Bu kelamları duyan kadın ve kocası yüksek sesle ağlayarak Şah-ı Evliya’nın ayaklarına kapanmıştır. Anne ve babasının ağlamasından etkilenen çocuk da ağlamıştır. Sultanımız kadınla kocasına dönerek:


“Sizi, bu hanım kızın gözyaşlarının hatırı için hem ben hem de Sultan Abdulkadir bağışladı.” buyurmuştur ve emir erine dönerek:


“Oğlum, bir bardak su getir.” diye emretmiştir. Emir eri hızla bir bardak su getirmiştir. Suyu Şahımız’a uzatırken:


“Kurban, bu soysuza okuma; bu küstahlığı size yapan cezasını çeksin.” deyince, Sultanımız:


“Oğul, bu kadın suçlu; şu sabi çocuğun suçu ne?” demiş ve suyun üstüne uzunca bir nefes üfürmüştür. Ve “İç bu suyu, anandan doğduğun gibi olacaksın. Bundan sonra da gönlüne ve diline sahip ol, yoksa sonun olur...” buyurmuştur.


Suyu içen kadın, Yüce Mevla’nın kudreti ile anında şifa bulmuş ve özür dilemiştir. Sultanımız, şaşkınlık içindeki kocasına dönerek:


“Ulan, ahırdaki hayvan yaradılışı itibarı ile sessiz ve mazlum bir hayvanmış; senin kapına tay iken gelmiş ve her hizmetini eksiksiz görmüş; fakat sen insanlara canın sıkıldıkça bu hayvanı hem döver hem de aç susuz bırakırmışsın. Bre zalim! Sende hiç vicdan yok mu? Bu ağızsız dilsiz hayvana bu zulmü yapıyorsun! Bak at seni bana şikâyet ediyor ve ‘Mevla intikamımı alsın, ondan davacıyım.’ diyor. Aptal! Bunların sahibi Allah (cc); sana vurdu mu, dünyanı ahiretini yıkar edepsiz!” deyince adam:


“Efendi, huzurunuzda söz veriyorum, bundan sonra ne buna ne de bir başka canlıya zarar vermem. Söyle bana, hakkını helal etsin.” deyince, Sultanımız:


“Oğlum, köyden buraya kadar üç kişi sırtıma bindiler; yorulunca da beni çok şiddetli dövdü.” diye seni bana şikâyet ediyor ve devamla, ‘Beni bugün tekrar yola gönderme; bugün misafirin olayım. Karnımı doyur ve istirahat edeyim. Sabah köye dönelim,’ diyor.” demiş ve gelen insanları hanede misafir etmiş, emir erlerine de talimat vermiş:


“Hayvanın karnını iyice doyurun. Güzelce sırtını tımar edin. Mevla’nın hoşuna gider. İnşallah O da bize ikram eder.” buyurmuştur.

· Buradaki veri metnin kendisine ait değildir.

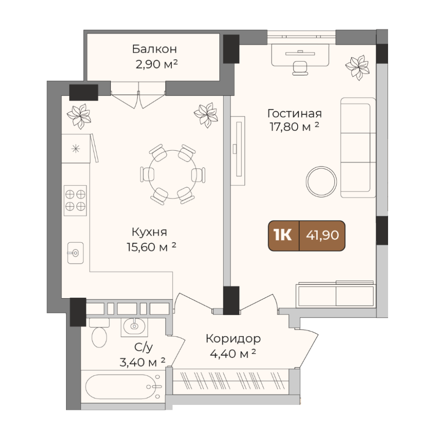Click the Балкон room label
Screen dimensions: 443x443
coord(155,49)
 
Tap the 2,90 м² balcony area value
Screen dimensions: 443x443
coord(156,64)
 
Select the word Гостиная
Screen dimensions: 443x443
coord(295,113)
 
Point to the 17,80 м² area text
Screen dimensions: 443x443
coord(295,127)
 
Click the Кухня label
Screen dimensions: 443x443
coord(149,232)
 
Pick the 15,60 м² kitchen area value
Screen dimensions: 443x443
coord(152,247)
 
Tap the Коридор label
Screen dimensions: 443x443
coord(233,338)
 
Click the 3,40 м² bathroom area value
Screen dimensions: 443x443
coord(142,362)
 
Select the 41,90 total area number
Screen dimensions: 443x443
coord(323,235)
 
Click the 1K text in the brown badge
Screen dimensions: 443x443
coord(283,235)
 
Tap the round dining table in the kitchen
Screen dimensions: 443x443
coord(172,174)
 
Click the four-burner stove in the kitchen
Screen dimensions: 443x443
coord(75,201)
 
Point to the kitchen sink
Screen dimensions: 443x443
coord(75,253)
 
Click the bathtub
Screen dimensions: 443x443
coord(124,387)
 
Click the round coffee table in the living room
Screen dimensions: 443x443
coord(321,182)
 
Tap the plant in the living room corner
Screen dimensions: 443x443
coord(358,67)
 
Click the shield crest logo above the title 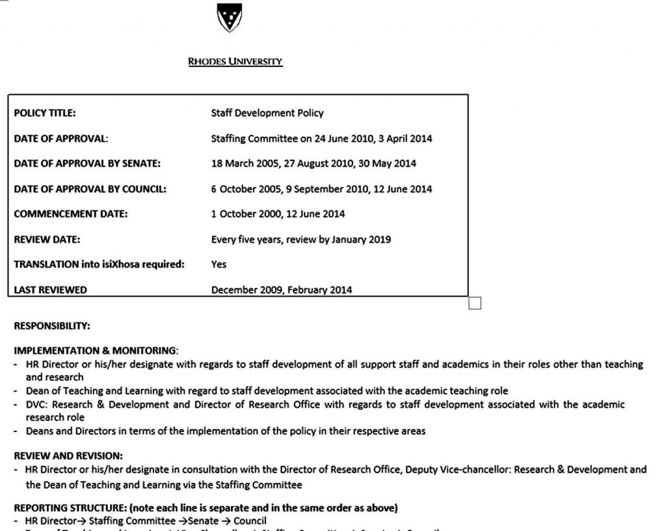pos(229,17)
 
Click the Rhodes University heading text pos(235,62)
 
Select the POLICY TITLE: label pos(45,113)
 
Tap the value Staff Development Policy pos(267,113)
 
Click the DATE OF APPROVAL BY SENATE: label pos(87,163)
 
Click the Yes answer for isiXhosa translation pos(219,264)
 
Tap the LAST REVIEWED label pos(50,290)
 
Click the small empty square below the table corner pos(474,303)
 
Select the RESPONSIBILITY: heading pos(52,325)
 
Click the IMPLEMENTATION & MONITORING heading pos(95,350)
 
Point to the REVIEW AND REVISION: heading pos(68,456)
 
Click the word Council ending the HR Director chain pos(250,521)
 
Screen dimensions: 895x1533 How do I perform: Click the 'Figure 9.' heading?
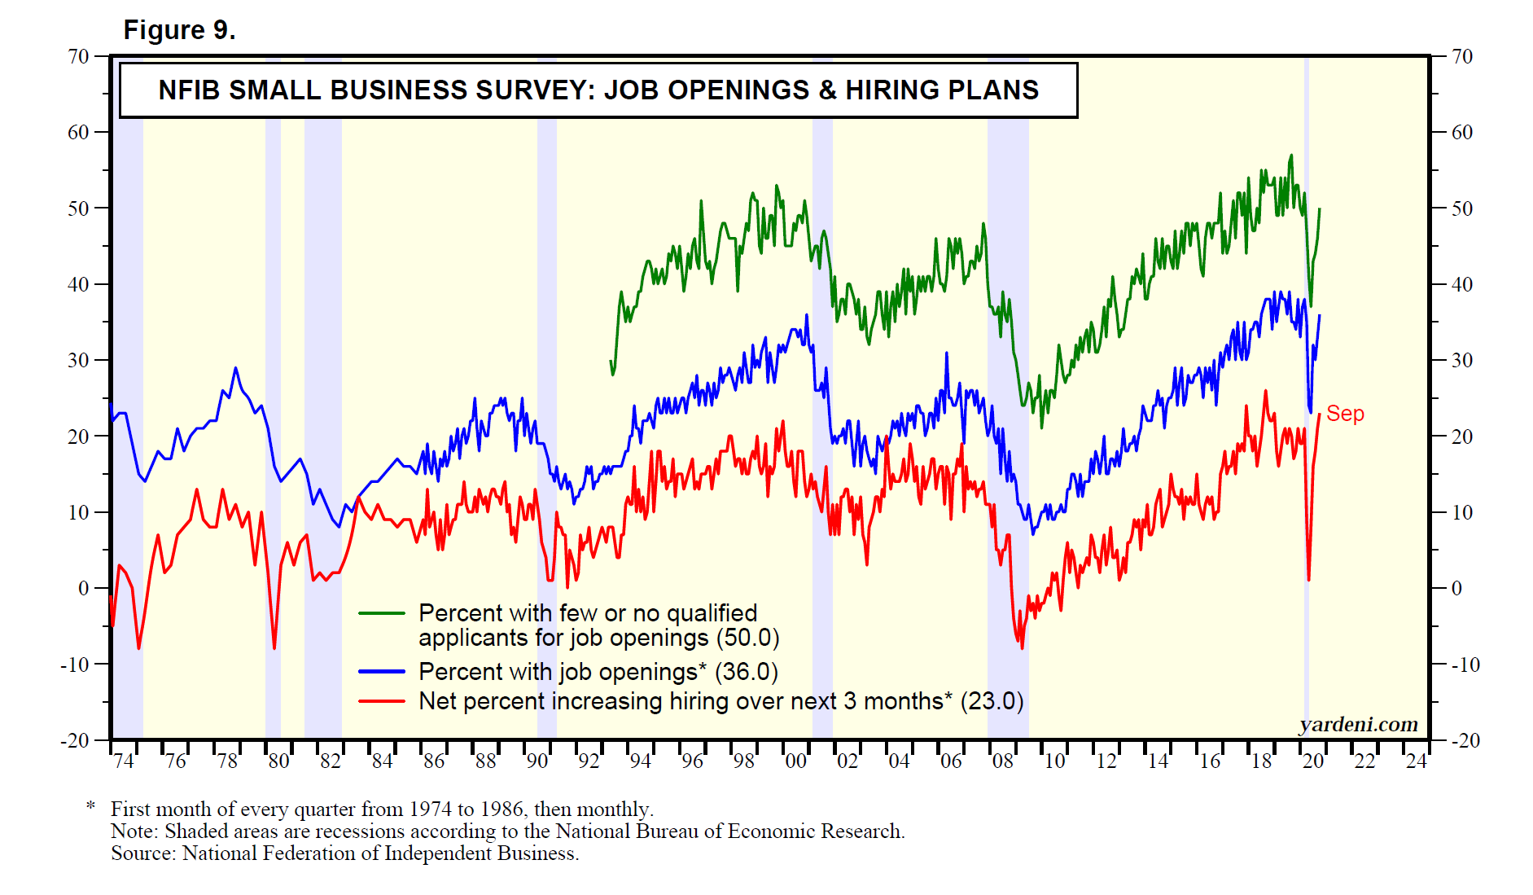pyautogui.click(x=179, y=30)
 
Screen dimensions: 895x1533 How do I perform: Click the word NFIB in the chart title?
pyautogui.click(x=189, y=90)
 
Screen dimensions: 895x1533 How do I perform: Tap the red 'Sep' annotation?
pyautogui.click(x=1345, y=414)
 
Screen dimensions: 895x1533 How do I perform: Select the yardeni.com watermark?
pyautogui.click(x=1358, y=724)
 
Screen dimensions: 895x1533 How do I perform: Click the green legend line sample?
pyautogui.click(x=382, y=613)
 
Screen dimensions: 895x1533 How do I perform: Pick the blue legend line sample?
pyautogui.click(x=382, y=672)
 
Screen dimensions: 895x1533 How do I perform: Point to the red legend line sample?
pyautogui.click(x=382, y=701)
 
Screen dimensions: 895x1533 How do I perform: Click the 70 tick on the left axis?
pyautogui.click(x=78, y=56)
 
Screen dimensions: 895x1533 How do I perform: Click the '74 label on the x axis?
pyautogui.click(x=123, y=761)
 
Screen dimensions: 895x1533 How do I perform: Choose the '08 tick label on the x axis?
pyautogui.click(x=1002, y=761)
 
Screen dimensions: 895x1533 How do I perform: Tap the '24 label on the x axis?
pyautogui.click(x=1416, y=761)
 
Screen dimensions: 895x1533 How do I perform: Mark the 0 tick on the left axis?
pyautogui.click(x=83, y=588)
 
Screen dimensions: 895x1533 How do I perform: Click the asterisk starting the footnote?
pyautogui.click(x=91, y=807)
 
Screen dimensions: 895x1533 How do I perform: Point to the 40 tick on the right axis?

Sultanımız, misafirlerine izzet ikram etmiş ve gecenin ilerleyen saatine kadar söz sohbet etmiş ve kadın ile koca halkaya intisap etmişlerdir. Sabah namazını da Sultanımız’ın arkasında kılmışlardır. Sultanımız, misafirlerini yolcu ederken:


“Bak, bir daha dövmezsen at sana hakkını helal ediyor.” demiş ve ilaveten: “İşlerin ters gidiyordu. Bu huyunu bıraktığın için bundan sonra inşallah rızkın da açılacak.” buyurmuş ve konuklarını yolcu etmiştir.


Sohbeti burada bitirirken Yüce Sultan’dan himmet ve hidayet umarız, nefsin ve şeytanın şerrinden onun himmetine sığınırız.


BU SOHBETİ BİZLERE RİVAYET EDEN MUHTEREM BÜYÜĞÜMÜZ MUHAMMED LATİF (LUTFİ) EFENDİ’Yİ RAHMET VE MİNNETLE YÂD EDERİZ.


AHİRETTE SANA LAZIM OLMAYACAK BİR ŞEYİ KAZANIRSAN SEVİNME,
AHİRETTE SANA LAZIM OLMAYACAK BİR ŞEYİ KAYBEDERSEN ÜZÜLME.